■ Что сделать ■
**a.** Обновите отрывок «Алгебра гармонии»: перепишите всё начиная со слов «Андрей Карапетян» и вниз до слов «уже не метафора!», поставив «кельнер» вместо «официант».
**b.** Продолжите отрывок «Алгебра гармонии» после его последнего предложения.

■ Выбранный отрывок ■
Алгебра гармонии

Андрей Карапетян
Несмотря на отвратительный свой характер, я, тем не менее, готов попрыгать и похохотать, но только в компании людей, в порядочности которых я уверен – вместе с телом должна отдыхать и душа. Я готов переброситься шуткой, но только с теми, кто платит за свои шутки, причём платит настоящими деньгами, а не отсылкой к духовности. Мне нужен расчёт порядочности, математика чести, я знаю наших, в конце концов, после всех метафор и рифм, пушка таки не выстрелит, а раскошеливаться будет восторженный олух, раскрывший рот. А официант – это уже не Мюнхгаузен, счёт после обеда – уже не метафора!

■ Исходные данные ■
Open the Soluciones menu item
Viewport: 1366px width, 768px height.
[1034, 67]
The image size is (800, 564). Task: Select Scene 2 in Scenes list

■ Ответы по заданиям ■
**a.**
Андрей Карапетян
Несмотря на отвратительный свой характер, я, тем не менее, готов попрыгать и похохотать, но только в компании людей, в порядочности которых я уверен – вместе с телом должна отдыхать и душа. Я готов переброситься шуткой, но только с теми, кто платит за свои шутки, причём платит настоящими деньгами, а не отсылкой к духовности. Мне нужен расчёт порядочности, математика чести, я знаю наших, в конце концов, после всех метафор и рифм, пушка таки не выстрелит, а раскошеливаться будет восторженный олух, раскрывший рот. А кельнер – это уже не Мюнхгаузен, счёт после обеда – уже не метафора!

**b.**
Он просто – Сальери, этот нытик, мучимый завистью и логикой. У него нет яда, припасённого Изорой, но за роялем – не Моцарт, а Мюнхгаузен, и ещё один Мюнхгаузен болтает ножкой на подоконнике, а третий раскачивается превесело на люстре. «Нас мало избранных, счастливцев праздных...» За роялем – импровизатор, творец, из любви вошедший в высшее равнодушие, начавший месить как глину лица людские, начавший творить по живому. Хорошо, если как Бродский – по мёртвому! А если всё-таки – по живому?
«Со мной – иное дело, я – монах...» Он – Сальери, он монах, Дон Карлос, инквизитор, охранитель разума, знающий из чего кладут дороги и стены, а поэзия – Лаура, прелестная и несчастная, ждущая того, кто перестанет выполнять и прикидывать, кто влюбится безнадёжно и неподвижно... только такого можно бросить и забыть. А монах не влюбляется, а ждёт.

Но, повторюсь, стрекочущие толпы вокруг Сальери могут моментально пронести мимо него и румяного кудрявца, вылитого Моцарта, но они все – Мюнхгаузены.

И не думайте, что Мюнхгаузены вокруг – это так, для веселия обедающих. Балабонят-то они превесело, да только тщеславие их не только ерундой прорастает, не только тридцать второе мая выбрасывают они из рукава на удивление олухам. Они умеют играть в тяжёлые игры.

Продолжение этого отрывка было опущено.